Kegiatan penutupan berlangsung khidmat dan dihadiri unsur Forkopimda, jajaran TNI-Polri, pimpinan BUMN, BUMD, pelaku industri, tokoh masyarakat, hingga warga Kota Cilegon.
Danrem 064/Maulana Yusuf menyampaikan apresiasi kepada seluruh pihak yang telah mendukung pelaksanaan TMMD ke-128 hingga seluruh program dapat berjalan sesuai target. “Secara umum saya sudah menerima laporan bahwa pelaksanaan kegiatan sesuai dengan yang direncanakan. Hal-hal yang menjadi prestasi agar dijadikan pedoman untuk pelaksanaan ke depan,” ujarnya.
Ia menegaskan, hasil pembangunan melalui program TMMD harus terus dijaga dan dipelihara. Sehingga, manfaatnya dapat dirasakan masyarakat dalam jangka panjang.
Menurutnya, semangat TMMD tidak boleh berhenti hanya sebagai program tahunan. Tapi, harus terus dilanjutkan melalui berbagai bentuk kolaborasi lintas sektor dan karya bakti bersama masyarakat. “Saya berharap semangat atau spirit TMMD ini terus hidup dalam kegiatan-kegiatan lainnya. Tidak ada kata tidak bisa apabila seluruh stakeholder memiliki niat untuk bermanfaat bagi masyarakat,” tegasnya.
Pada kesempatan tersebut, Danrem juga membacakan amanat Pangdam III/Siliwangi Mayjen TNI Kosasih yang menekankan, TMMD bukan hanya pembangunan fisik. Namun, menjadi sarana mempererat kemanunggalan TNI dan rakyat.

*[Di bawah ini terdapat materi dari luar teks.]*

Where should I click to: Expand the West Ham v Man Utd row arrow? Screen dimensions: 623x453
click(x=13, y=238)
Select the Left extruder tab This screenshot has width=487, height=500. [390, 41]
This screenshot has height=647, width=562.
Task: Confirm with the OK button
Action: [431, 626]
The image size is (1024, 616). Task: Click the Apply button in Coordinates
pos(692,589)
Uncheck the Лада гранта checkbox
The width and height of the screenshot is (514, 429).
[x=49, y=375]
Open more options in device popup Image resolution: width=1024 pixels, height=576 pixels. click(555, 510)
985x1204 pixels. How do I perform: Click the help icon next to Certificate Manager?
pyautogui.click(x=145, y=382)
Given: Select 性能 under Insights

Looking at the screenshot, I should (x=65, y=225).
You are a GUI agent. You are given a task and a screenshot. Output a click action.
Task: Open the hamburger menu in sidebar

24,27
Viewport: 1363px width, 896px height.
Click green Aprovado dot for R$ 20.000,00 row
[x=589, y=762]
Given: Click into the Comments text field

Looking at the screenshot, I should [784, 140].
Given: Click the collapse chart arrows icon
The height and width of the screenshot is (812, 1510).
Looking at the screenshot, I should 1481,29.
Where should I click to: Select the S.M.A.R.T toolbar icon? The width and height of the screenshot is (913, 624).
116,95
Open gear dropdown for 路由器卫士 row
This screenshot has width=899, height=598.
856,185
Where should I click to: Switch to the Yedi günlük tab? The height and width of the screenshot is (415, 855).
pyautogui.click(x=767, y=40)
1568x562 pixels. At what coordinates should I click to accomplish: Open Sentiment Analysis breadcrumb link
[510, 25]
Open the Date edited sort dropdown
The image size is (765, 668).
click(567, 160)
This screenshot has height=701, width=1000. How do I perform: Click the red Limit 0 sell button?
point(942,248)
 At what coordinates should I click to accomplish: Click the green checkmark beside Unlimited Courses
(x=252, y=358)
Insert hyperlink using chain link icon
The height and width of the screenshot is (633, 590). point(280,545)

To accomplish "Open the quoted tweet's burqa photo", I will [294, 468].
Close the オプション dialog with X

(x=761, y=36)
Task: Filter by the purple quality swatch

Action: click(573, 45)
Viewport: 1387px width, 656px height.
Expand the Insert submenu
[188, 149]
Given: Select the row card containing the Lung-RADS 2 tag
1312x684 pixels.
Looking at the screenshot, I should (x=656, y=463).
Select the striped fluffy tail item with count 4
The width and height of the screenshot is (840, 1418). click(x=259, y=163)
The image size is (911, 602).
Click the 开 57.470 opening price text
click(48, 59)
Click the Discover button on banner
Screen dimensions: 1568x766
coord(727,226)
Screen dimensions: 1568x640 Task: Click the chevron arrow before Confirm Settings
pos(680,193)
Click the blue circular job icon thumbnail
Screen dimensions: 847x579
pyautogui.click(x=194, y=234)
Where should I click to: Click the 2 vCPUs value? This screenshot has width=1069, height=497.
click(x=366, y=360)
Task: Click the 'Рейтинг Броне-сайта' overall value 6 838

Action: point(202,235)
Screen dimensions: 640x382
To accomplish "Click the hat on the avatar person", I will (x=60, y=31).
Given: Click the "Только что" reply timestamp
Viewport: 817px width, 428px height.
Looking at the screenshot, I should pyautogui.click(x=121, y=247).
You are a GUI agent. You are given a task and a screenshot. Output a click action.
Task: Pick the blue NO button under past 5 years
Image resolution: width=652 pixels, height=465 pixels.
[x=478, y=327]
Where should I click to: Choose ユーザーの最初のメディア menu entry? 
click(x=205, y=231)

Tema TMMD ke-128 tahun 2026, yakni “TMMD Satukan Langkah Membangun Negeri dari Desa”. Tema itu menjadi simbol penting bahwa pembangunan nasional harus dimulai dari desa melalui semangat gotong royong dan kepedulian bersama.
Dalam laporan pelaksanaan kegiatan, Dandim 0623/Cilegon Letkol Inf Imam Buchori menyampaikan seluruh sasaran TMMD ke-128 berhasil diselesaikan 100 persen sejak 22 April hingga 21 Mei 2026. Sasaran fisik yang dikerjakan meliputi pembukaan jalan sepanjang 2.800 meter, pembangunan drainase, rehabilitasi rumah tidak layak huni, pembangunan jamban, sumur bor, rehabilitasi musala, hingga pembangunan fasilitas lingkungan.
Selain itu, TMMD juga melaksanakan berbagai kegiatan nonfisik seperti penyuluhan wawasan kebangsaan, edukasi ketahanan pangan, pelayanan administrasi kependudukan, hingga pengelolaan lingkungan.
“Antusiasme masyarakat terhadap kegiatan TMMD sangat luar biasa. Kolaborasi dan sinergitas seluruh komponen menjadi kunci keberhasilan program ini sehingga benar-benar memberikan dampak bagi masyarakat,” pungkasnya.